Mehlman explains: “Wartime New York was the city where French symbolism, in the form of Maurice Maeterlinck, came to live out its last years; where French surrealism, in the person of André Breton, came to survive; and where French structuralism, in the person of Claude Lévi-Strauss, came to be born.”
Which meant that structuralism—which had been “perceived as this extraordinarily complex French intellectual flower” when Mehlman first began writing about it in the 1970s—was, he says, “actually being made in New York at the same time that I was.”

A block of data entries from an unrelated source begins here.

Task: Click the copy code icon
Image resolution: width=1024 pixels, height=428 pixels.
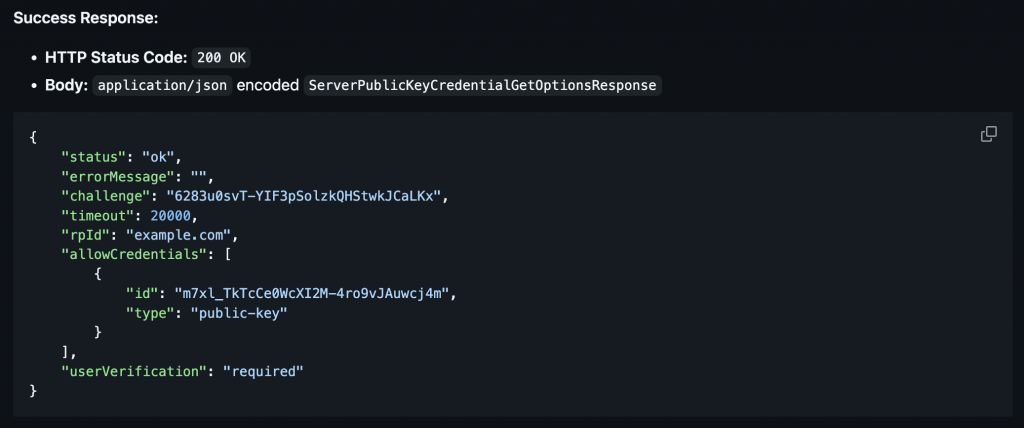Action: tap(989, 134)
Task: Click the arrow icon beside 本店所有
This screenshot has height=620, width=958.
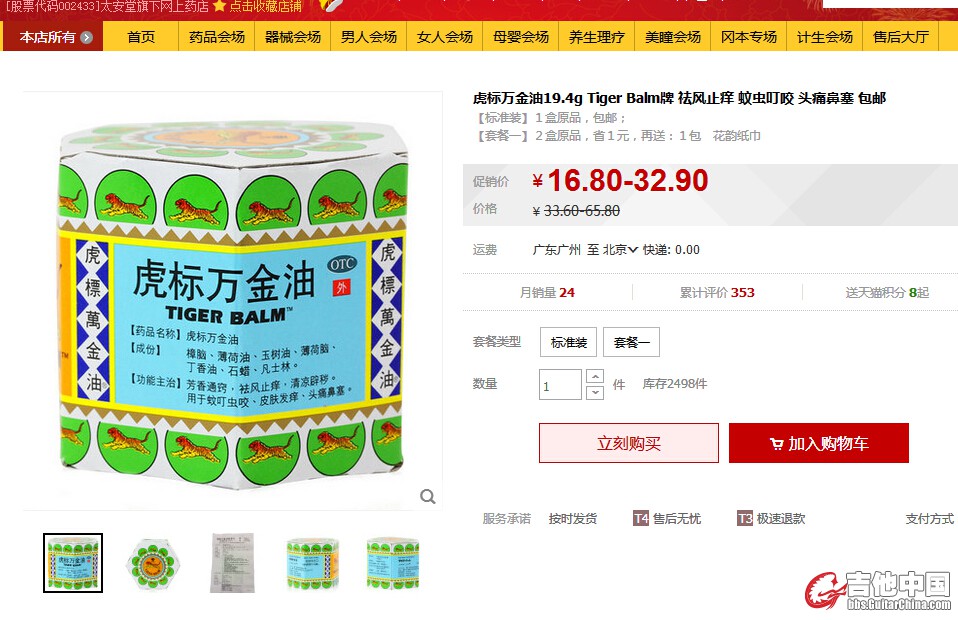Action: click(x=87, y=37)
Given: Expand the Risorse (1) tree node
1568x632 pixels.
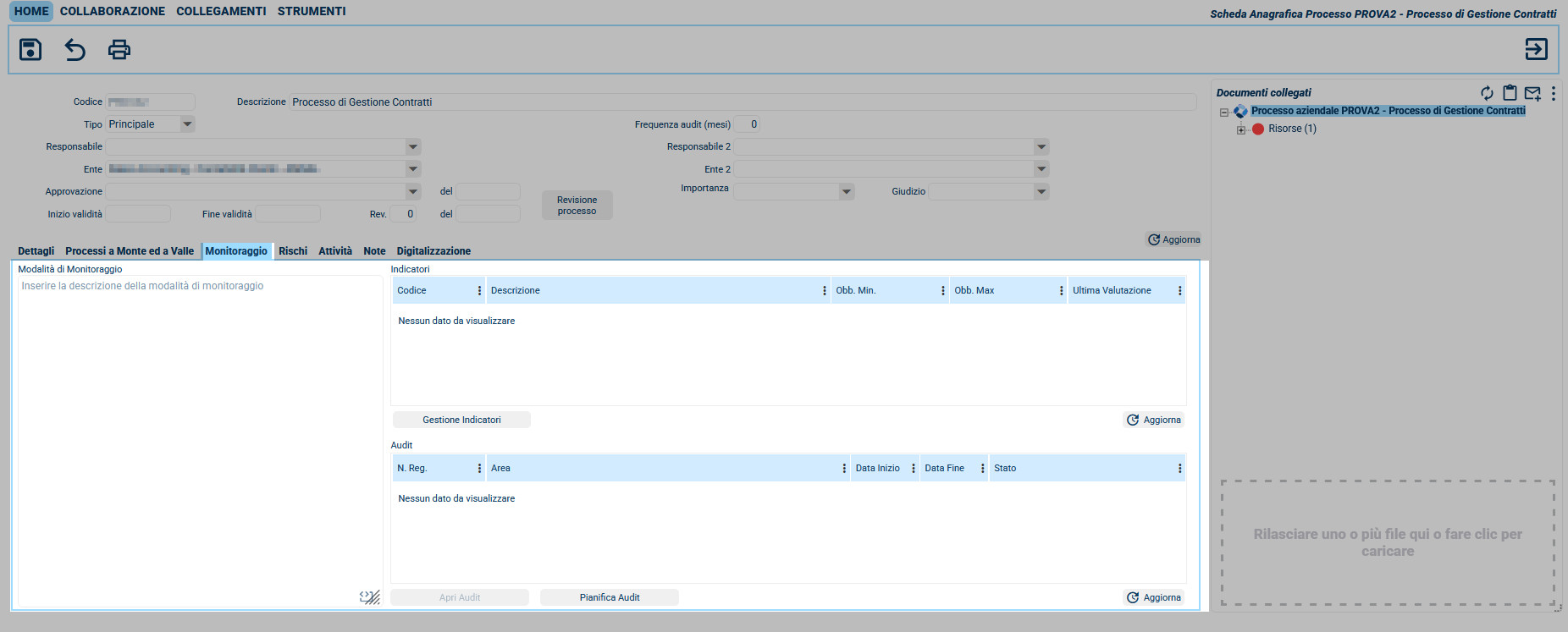Looking at the screenshot, I should (x=1241, y=129).
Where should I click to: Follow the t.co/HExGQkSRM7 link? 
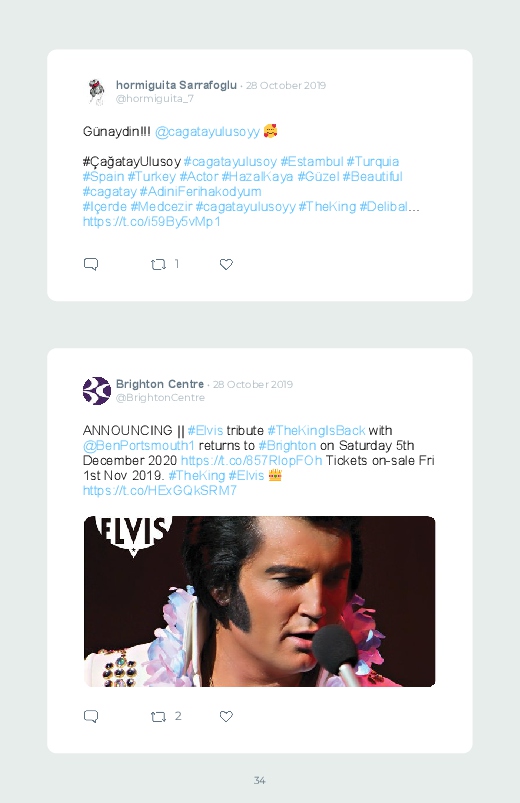pos(160,491)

Such instances of coincidence and chiasmus are recounted in Mehlman’s Adventures in the French Trade: Fragments Toward a Life, published by Stanford University Press. With distance, Mehlman found, “I was in a position to make the same kinds of discoveries, occasionally unsettling discoveries, about my own writing as about others I had written about.” Mehlman’s current book project centers on poems written by Paul Valéry during the last seven years of his life, all addressed to a woman half his age with whom the poet had fallen desperately in love.
In Mehlman’s memoir tracing the story of his own academic life, one thing was clear: where it began. As a high school student in 1960, Mehlman worked at a historic hotel in Touraine, where he took guests’ children on bike tours of nearby châteaux.
“The next year I was at Harvard, and they asked me what I wanted to major in,” Mehlman recalls. “It was so clear I wanted to major in the summer of 1960, which translated as French history and literature.”